((
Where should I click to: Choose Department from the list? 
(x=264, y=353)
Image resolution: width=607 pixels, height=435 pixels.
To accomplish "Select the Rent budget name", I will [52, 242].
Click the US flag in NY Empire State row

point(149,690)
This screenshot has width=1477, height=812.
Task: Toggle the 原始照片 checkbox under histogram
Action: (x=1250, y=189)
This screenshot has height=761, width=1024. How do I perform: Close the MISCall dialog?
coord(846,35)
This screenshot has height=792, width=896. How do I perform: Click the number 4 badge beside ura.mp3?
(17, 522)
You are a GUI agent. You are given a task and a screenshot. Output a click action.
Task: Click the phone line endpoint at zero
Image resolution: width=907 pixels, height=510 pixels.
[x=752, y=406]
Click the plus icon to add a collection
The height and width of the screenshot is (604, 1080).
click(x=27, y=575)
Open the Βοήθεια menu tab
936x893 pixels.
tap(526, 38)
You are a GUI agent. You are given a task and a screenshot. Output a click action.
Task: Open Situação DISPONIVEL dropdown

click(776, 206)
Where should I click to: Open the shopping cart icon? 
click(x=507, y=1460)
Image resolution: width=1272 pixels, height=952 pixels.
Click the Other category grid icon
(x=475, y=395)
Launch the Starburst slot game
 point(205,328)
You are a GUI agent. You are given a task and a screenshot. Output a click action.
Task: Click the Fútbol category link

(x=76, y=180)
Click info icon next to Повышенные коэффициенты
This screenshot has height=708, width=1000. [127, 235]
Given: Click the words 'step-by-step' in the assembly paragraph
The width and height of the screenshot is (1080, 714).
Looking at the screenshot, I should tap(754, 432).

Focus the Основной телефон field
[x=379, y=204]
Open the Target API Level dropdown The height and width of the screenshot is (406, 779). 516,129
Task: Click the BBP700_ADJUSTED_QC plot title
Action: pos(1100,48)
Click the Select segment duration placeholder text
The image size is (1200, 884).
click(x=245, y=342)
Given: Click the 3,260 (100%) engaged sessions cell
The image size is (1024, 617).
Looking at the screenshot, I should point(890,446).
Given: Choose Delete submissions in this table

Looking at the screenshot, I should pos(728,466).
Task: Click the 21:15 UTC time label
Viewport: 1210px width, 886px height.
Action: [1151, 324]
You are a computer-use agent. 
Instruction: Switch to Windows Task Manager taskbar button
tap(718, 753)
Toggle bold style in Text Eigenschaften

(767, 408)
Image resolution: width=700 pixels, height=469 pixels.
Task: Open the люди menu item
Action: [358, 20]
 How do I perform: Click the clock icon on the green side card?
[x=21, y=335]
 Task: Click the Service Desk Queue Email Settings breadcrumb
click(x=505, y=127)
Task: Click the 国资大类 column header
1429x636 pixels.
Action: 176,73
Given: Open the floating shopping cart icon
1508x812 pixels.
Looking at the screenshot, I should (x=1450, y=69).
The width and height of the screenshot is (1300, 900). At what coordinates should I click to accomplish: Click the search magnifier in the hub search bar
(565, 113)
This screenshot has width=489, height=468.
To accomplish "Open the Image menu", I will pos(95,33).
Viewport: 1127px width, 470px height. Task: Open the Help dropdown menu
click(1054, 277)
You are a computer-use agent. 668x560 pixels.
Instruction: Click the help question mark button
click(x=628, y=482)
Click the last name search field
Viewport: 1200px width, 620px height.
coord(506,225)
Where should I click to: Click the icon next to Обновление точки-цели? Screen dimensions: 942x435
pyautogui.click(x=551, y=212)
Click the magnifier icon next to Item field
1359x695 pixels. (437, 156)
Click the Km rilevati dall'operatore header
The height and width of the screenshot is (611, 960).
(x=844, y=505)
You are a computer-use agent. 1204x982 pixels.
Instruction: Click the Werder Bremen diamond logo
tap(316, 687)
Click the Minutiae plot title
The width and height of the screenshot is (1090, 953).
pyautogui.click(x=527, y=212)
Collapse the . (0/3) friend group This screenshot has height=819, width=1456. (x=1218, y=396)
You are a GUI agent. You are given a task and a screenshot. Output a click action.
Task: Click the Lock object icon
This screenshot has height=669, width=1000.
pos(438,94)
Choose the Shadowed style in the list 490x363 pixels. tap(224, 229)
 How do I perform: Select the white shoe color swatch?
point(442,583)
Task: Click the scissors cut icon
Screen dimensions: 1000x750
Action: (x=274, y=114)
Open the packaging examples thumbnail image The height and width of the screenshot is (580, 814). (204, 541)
))
#### Directions:
The whole listing above must be copied exactly.

#### Task answer:
Where should I click to: Choose Department from the list? 
(x=264, y=353)
Image resolution: width=607 pixels, height=435 pixels.
To accomplish "Select the Rent budget name", I will [52, 242].
Click the US flag in NY Empire State row

point(149,690)
This screenshot has width=1477, height=812.
Task: Toggle the 原始照片 checkbox under histogram
Action: (x=1250, y=189)
This screenshot has height=761, width=1024. How do I perform: Close the MISCall dialog?
coord(846,35)
This screenshot has height=792, width=896. How do I perform: Click the number 4 badge beside ura.mp3?
(17, 522)
You are a GUI agent. You are given a task and a screenshot. Output a click action.
Task: Click the phone line endpoint at zero
Image resolution: width=907 pixels, height=510 pixels.
[x=752, y=406]
Click the plus icon to add a collection
The height and width of the screenshot is (604, 1080).
click(x=27, y=575)
Open the Βοήθεια menu tab
936x893 pixels.
tap(526, 38)
You are a GUI agent. You are given a task and a screenshot. Output a click action.
Task: Open Situação DISPONIVEL dropdown

click(776, 206)
Where should I click to: Open the shopping cart icon? 
click(x=507, y=1460)
Image resolution: width=1272 pixels, height=952 pixels.
Click the Other category grid icon
(x=475, y=395)
Launch the Starburst slot game
 point(205,328)
You are a GUI agent. You are given a task and a screenshot. Output a click action.
Task: Click the Fútbol category link

(x=76, y=180)
Click info icon next to Повышенные коэффициенты
This screenshot has height=708, width=1000. [127, 235]
Given: Click the words 'step-by-step' in the assembly paragraph
The width and height of the screenshot is (1080, 714).
Looking at the screenshot, I should tap(754, 432).

Focus the Основной телефон field
[x=379, y=204]
Open the Target API Level dropdown The height and width of the screenshot is (406, 779). 516,129
Task: Click the BBP700_ADJUSTED_QC plot title
Action: pos(1100,48)
Click the Select segment duration placeholder text
The image size is (1200, 884).
click(x=245, y=342)
Given: Click the 3,260 (100%) engaged sessions cell
The image size is (1024, 617).
Looking at the screenshot, I should point(890,446).
Given: Choose Delete submissions in this table

Looking at the screenshot, I should pos(728,466).
Task: Click the 21:15 UTC time label
Viewport: 1210px width, 886px height.
Action: [1151, 324]
You are a computer-use agent. 
Instruction: Switch to Windows Task Manager taskbar button
tap(718, 753)
Toggle bold style in Text Eigenschaften

(767, 408)
Image resolution: width=700 pixels, height=469 pixels.
Task: Open the люди menu item
Action: [358, 20]
 How do I perform: Click the clock icon on the green side card?
[x=21, y=335]
 Task: Click the Service Desk Queue Email Settings breadcrumb
click(x=505, y=127)
Task: Click the 国资大类 column header
1429x636 pixels.
Action: 176,73
Given: Open the floating shopping cart icon
1508x812 pixels.
Looking at the screenshot, I should (x=1450, y=69).
The width and height of the screenshot is (1300, 900). At what coordinates should I click to accomplish: Click the search magnifier in the hub search bar
(565, 113)
This screenshot has width=489, height=468.
To accomplish "Open the Image menu", I will pos(95,33).
Viewport: 1127px width, 470px height. Task: Open the Help dropdown menu
click(1054, 277)
You are a computer-use agent. 668x560 pixels.
Instruction: Click the help question mark button
click(x=628, y=482)
Click the last name search field
Viewport: 1200px width, 620px height.
coord(506,225)
Where should I click to: Click the icon next to Обновление точки-цели? Screen dimensions: 942x435
pyautogui.click(x=551, y=212)
Click the magnifier icon next to Item field
1359x695 pixels. (437, 156)
Click the Km rilevati dall'operatore header
The height and width of the screenshot is (611, 960).
(x=844, y=505)
You are a computer-use agent. 1204x982 pixels.
Instruction: Click the Werder Bremen diamond logo
tap(316, 687)
Click the Minutiae plot title
The width and height of the screenshot is (1090, 953).
pyautogui.click(x=527, y=212)
Collapse the . (0/3) friend group This screenshot has height=819, width=1456. (x=1218, y=396)
You are a GUI agent. You are given a task and a screenshot. Output a click action.
Task: Click the Lock object icon
This screenshot has height=669, width=1000.
pos(438,94)
Choose the Shadowed style in the list 490x363 pixels. tap(224, 229)
 How do I perform: Select the white shoe color swatch?
point(442,583)
Task: Click the scissors cut icon
Screen dimensions: 1000x750
Action: (x=274, y=114)
Open the packaging examples thumbnail image The height and width of the screenshot is (580, 814). (204, 541)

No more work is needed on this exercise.